PROGRES.ID – Jurnalis dan penulis Inggris, Jonathan Freedland, melontarkan kritik tajam terhadap kepemimpinan Perdana Menteri Israel, Benjamin Netanyahu, melalui tulisannya di The Guardian. Dalam analisis tersebut, Freedland menilai pendekatan militer yang selama ini diusung Netanyahu belum mampu menciptakan rasa aman yang berkelanjutan bagi warga Israel.
Menurut Freedland, strategi yang menitikberatkan pada kekuatan dan ketegasan militer justru memperburuk situasi. Alih-alih menghadirkan stabilitas, kebijakan tersebut dinilai memperdalam rasa ketakutan serta ketidakpastian di tengah masyarakat.
Ia juga menyoroti janji berulang Netanyahu mengenai “kemenangan total” yang hingga kini belum terealisasi. Narasi tersebut, yang kerap disampaikan kepada pemerintah dan publik, dinilai semakin kehilangan kredibilitas seiring berjalannya waktu.

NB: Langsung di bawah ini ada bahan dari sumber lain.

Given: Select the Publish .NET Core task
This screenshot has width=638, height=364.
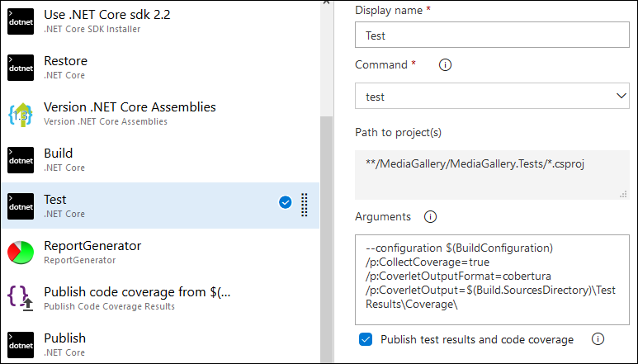Looking at the screenshot, I should click(160, 345).
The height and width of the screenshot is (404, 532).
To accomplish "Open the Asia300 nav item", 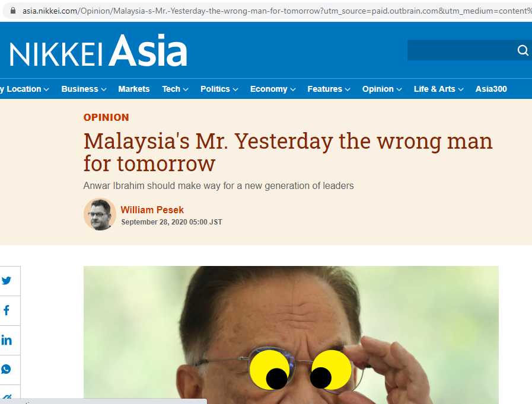I will point(491,89).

Di sisi lain, konflik yang berkepanjangan disebut telah membawa dampak signifikan bagi Israel. Kerugian tidak hanya dirasakan dari segi korban jiwa, tetapi juga merambah ke sektor ekonomi dan politik. Kondisi ini semakin menekan posisi Israel di kancah global.
Freedland menambahkan, citra internasional Israel mengalami penurunan tajam yang belum pernah terjadi sebelumnya. Gelombang kritik dari berbagai negara meningkat, disertai dengan tanda-tanda isolasi diplomatik yang kian nyata.
Situasi domestik pun tidak luput dari sorotan. Ia menilai perpecahan internal dalam masyarakat Israel justru semakin melebar di tengah konflik yang tak kunjung usai. Alih-alih menyatukan, kebijakan yang diambil dinilai memperdalam polarisasi.
Lebih jauh, Freedland menuding Netanyahu lebih berfokus pada kelangsungan karier politiknya dibandingkan dengan mencari solusi konkret atas krisis yang dihadapi. Hal ini dinilai memperburuk kepercayaan publik terhadap kepemimpinan nasional.
Dengan latar belakang tersebut, Freedland melihat pemilihan umum mendatang sebagai momentum penting. Ia menilai proses demokrasi itu dapat menjadi ajang bagi publik untuk meminta pertanggungjawaban atas kebijakan yang dinilai gagal dalam beberapa tahun terakhir.